1 ... information collecting means, 1a, 1b, 1c ... collected information example, 2
... information storage device, 2a ... elevator management database,
3 Data analysis means, 4 Damage data section, 4a Record, 5 Damage estimation database, 6, 13 Damage estimation means, 7 Display device, 7a, 7b, 7c, 14 Result display example, 8 Pattern Database, 9, 10 ... database, 11 ... damage occurrence rate database, 12 ... information integration means.

 ──────────────────────────────────────────────────続 き Continued on front page (72) Inventor Takeki Ando 1-6-6 Kandanishikicho, Chiyoda-ku, Tokyo Inside Hitachi Building Systems Co., Ltd.

Claims (5)

[Claims] 1. Disaster data of an elevator caused by an earthquake that has occurred in advance and data of an elevator whose operation is controlled, means for analyzing the relationship between seismic motion and the structure and damage of the elevator based on these data, and analysis results thereof.

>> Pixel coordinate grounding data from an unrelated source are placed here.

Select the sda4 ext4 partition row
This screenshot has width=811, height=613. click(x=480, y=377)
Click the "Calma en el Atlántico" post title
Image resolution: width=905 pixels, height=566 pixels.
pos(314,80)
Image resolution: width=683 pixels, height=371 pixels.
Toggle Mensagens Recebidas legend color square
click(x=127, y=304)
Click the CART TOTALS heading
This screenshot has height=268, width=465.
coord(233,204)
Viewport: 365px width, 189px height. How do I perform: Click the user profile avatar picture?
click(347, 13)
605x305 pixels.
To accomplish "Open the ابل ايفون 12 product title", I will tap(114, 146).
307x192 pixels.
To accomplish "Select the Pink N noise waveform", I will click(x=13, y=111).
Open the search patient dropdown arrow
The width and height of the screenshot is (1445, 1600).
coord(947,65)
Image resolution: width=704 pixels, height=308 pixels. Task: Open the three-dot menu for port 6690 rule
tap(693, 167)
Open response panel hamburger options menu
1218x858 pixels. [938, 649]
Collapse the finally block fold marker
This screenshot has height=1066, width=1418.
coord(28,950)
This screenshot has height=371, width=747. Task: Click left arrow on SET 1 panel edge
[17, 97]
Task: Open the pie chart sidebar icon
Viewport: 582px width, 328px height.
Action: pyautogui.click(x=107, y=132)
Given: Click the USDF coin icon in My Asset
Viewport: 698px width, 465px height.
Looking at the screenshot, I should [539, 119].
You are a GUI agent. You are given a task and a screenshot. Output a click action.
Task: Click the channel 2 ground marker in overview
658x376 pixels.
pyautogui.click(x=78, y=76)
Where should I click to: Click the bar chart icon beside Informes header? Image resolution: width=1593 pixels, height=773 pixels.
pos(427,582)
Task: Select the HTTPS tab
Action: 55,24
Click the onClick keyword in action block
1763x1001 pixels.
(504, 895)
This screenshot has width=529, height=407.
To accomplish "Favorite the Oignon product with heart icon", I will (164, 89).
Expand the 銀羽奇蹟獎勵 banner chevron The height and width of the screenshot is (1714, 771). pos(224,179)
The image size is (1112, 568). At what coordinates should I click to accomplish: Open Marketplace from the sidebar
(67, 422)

Equipped with a means for predicting damage and a display device for displaying the prediction result,
Earthquake damage estimation system that displays possible damage forecasts for elevators when an earthquake occurs. 2. Damage estimation including three types of databases: a database in which damage occurrence patterns are arranged, a database in which correlations between damage occurrence locations and structural attributes of elevators are arranged, and a database in which correlations between damage occurrence locations are arranged. An earthquake damage estimation system characterized by using a database. 3. A damage estimation database according to claim 2, wherein a database in which the correlation between the damage occurrence location and the elevator structural attribute is arranged and a database in which the correlation between the damage occurrence locations are arranged. A database system which displays the tendency of damage occurrence for each device from the two databases. 4. A database system for displaying a prediction of an elevator damage situation in an area when an earthquake occurs, using a database in which damage occurrence patterns are arranged among the damage estimation databases according to claim 2. 5. A system for predicting possible damage to an elevator in the event of an earthquake, wherein a damage occurrence location, a damage situation, or a damage occurrence probability predicted in the elevator is displayed. Earthquake damage estimation system.